AD Automation partnering with Enerpac, believe that hydraulic safety is a core value, and wish to help educate and show our customers safe ways of working. Dealing with hydraulic pressures of 700 bar can be dangerous, so we have some pages to help guide you as you develop your system.
This information is found the Yellow Pages section of the current Enerpac catalogue. Please feel free to contact us, and we can get one to you, or sit down and discuss your task.
|Flow||A hydraulic pump produces flow.||Pressure||Pressure occurs when there is resistance to flow.|
|Pascal's Law||Pressure applied at any point upon a confined liquid is transmitted undiminished in all directions (Fig.1).
||This means that when more than one hydraulic cylinder is being used, each cylinder will lift at its own rate, depending on the force required to move the load at that point (Fig. 2).
Cylinders with the lightest load will move first, and cylinders with the heaviest load will move last (Load A), as long as the cylinders have the same capacity.
To have all cylinders operate uniformly so that the load is being lifted at the same rate at each point, either control valves (see Valve section) or Synchronous Lift System components (see Cylinder section) must be added to the system (Load B).
|Force||The amount of force a hydraulic cylinder can generate is equal to the hydraulic pressure times the “effective area” of the cylinder (see cylinder selection charts).||Example 1
An RC-106 cylinder with 2.24 in2 effective area operating at 8,000 psi will generate what force?
Force = 8,000 psi x 2.24 in2 = 17,920 lbs.
An RC-106 cylinder lifting 14,000 lbs will require what pressure?
Pressure = 14,000 lbs ÷ 2.24 in2 = 6,250 psi.
An RC-256 cylinder with 5.15 in2 effective area is required to produce a force of 41,000 lbs. What pressure is required?
Pressure = 41,000 lbs ÷ 5.15 in2 = 7961 psi.

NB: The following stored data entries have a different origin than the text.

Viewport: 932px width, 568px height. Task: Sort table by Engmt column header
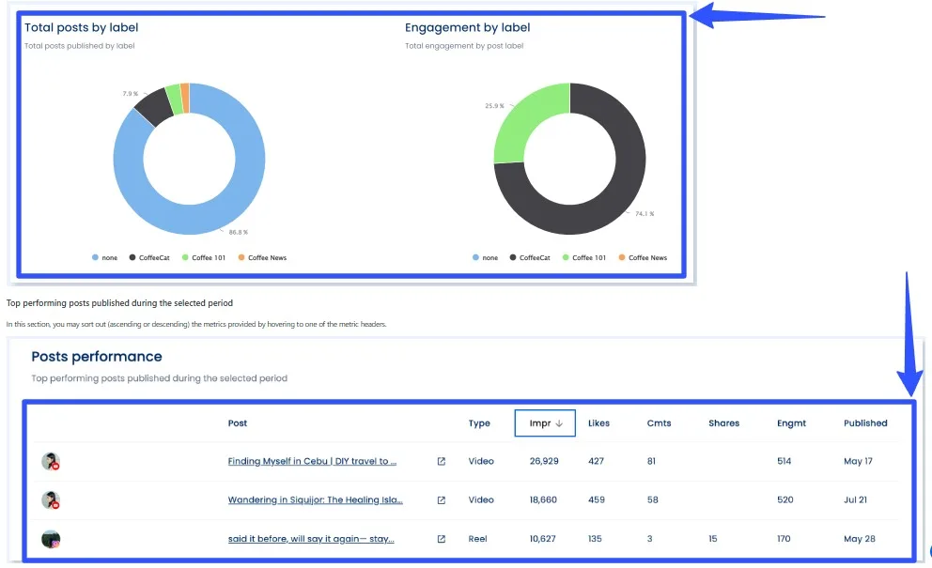point(791,423)
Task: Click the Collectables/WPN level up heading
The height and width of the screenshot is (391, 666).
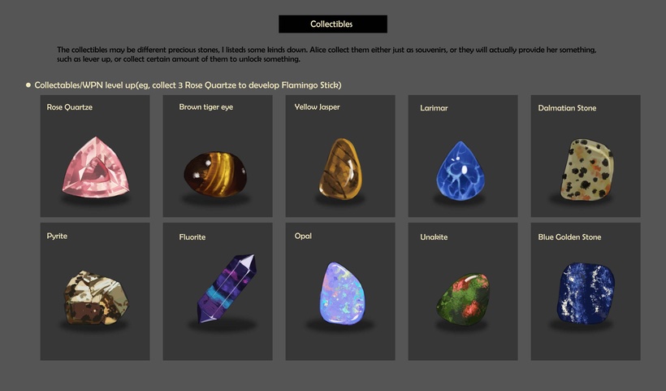Action: [188, 85]
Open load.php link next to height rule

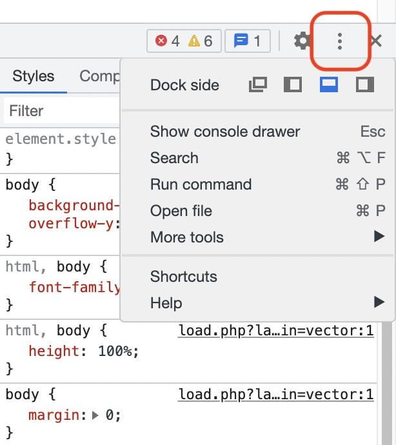coord(275,331)
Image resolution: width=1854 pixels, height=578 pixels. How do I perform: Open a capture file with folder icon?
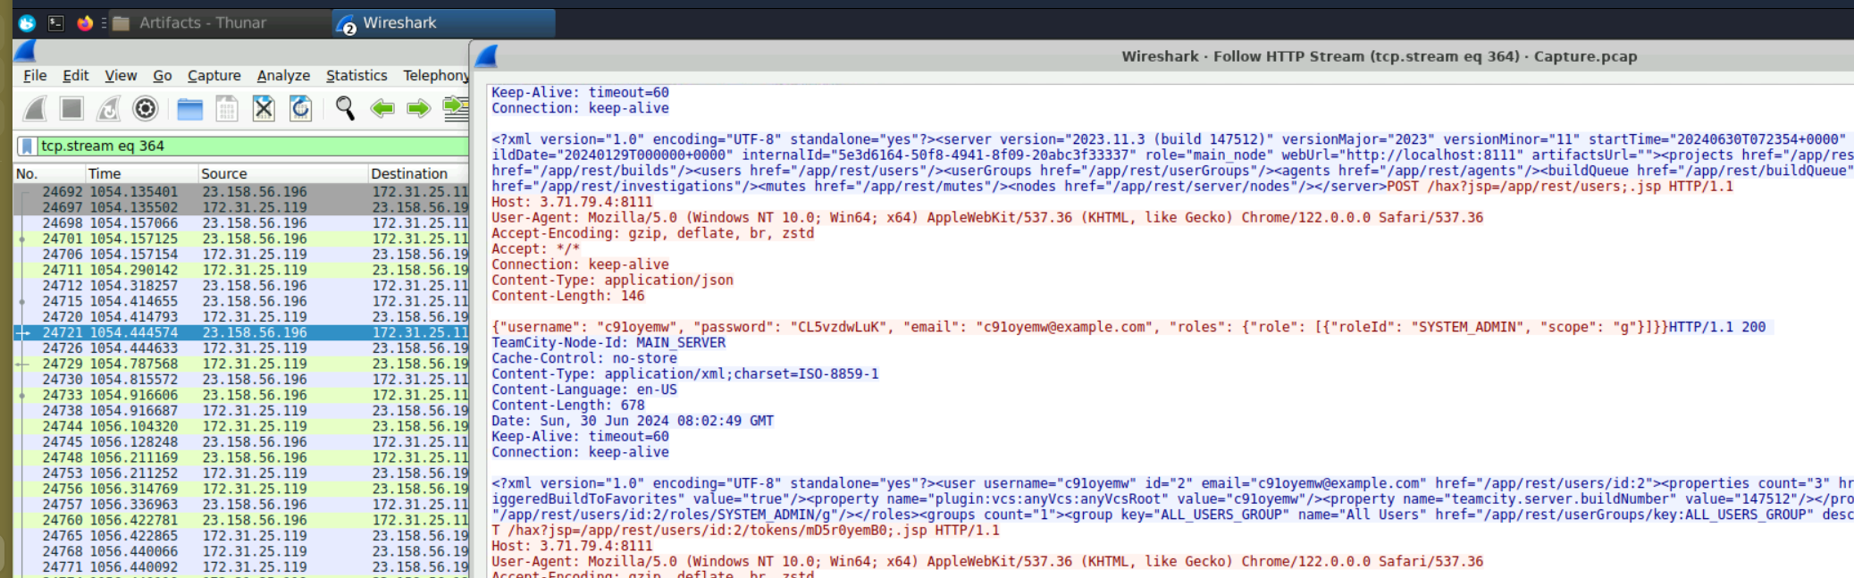[189, 109]
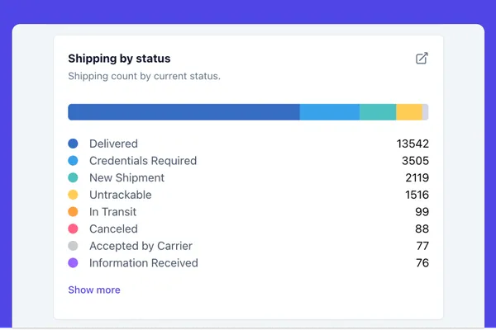Select the Credentials Required status label

[x=143, y=161]
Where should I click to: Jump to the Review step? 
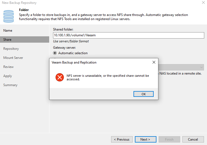click(x=9, y=67)
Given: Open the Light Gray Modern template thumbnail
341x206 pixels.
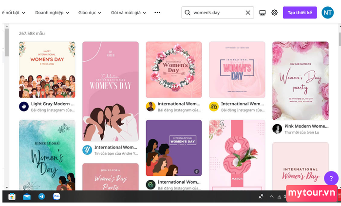Looking at the screenshot, I should pos(47,70).
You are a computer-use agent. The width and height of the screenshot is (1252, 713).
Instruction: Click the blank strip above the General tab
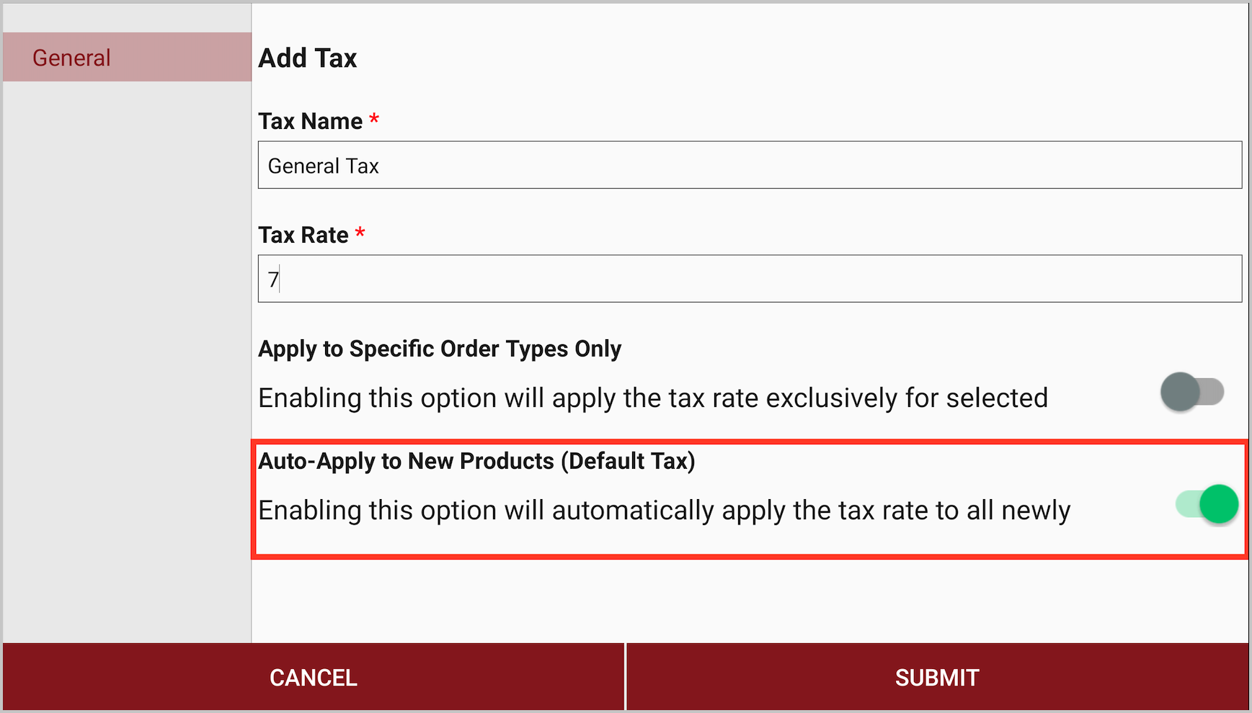(127, 17)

Four RC-308 cylinders each with 6.49 in2 effective area are required to produce a force of 180,000 lbs. What pressure is required?
Pressure = 180,000 lbs ÷ (4 x 6.49 in2) = 6933 psi.
Remember, since four cylinders are used together, the area for one cylinder must be multiplied by the number of cylinders used.
A CLL-2506 cylinder with 56.69 in2 effective area is going to be used with a power source that is capable of 7,500 psi. What is the theoretical force available from that cylinder?
Force = 7,500 psi x 56.79 in2 = 425,925 lbs.
Use this formula to determine either force, pressure or effective area if two of the variables are known.
|Cylinder Oil Capacity||The volume of oil required for a cylinder (cylinder oil capacity) is equal to the effective area of the cylinder times the stroke*.||Example 1
An RC-158 cylinder with 3.14 in2 effective area and an 8 in. stroke will require what volume of oil?
Oil Capacity = 3.14 in2 x 8 in = 25.12 in3
An RC-5013 cylinder has an effective area of 11.05 in2 and a stroke of 13.25 in. How much oil will be required?
Oil Capacity = 11.05 in2 x 13.25 in = 146.41 in3
An RC-10010 cylinder has an effective area of 20.63 in2 and a stroke of 10.25 in. How much oil will it require?
Oil Capacity = 20.63 in2 x 10.25 in = 211.46 in3
Four RC-308 cylinders are being used, each with an effective area of 6.49 in2 and stroke of 8.25 in. How much oil will be required?
Oil Capacity = 6.49 in2 x 8.25 in = 53.54 in3 for one cylinder. Multiply by four to obtain the required capacity: 214.17 in3
|* Note: these are theoretical examples and do not take into account the compressibility of oil under high pressure.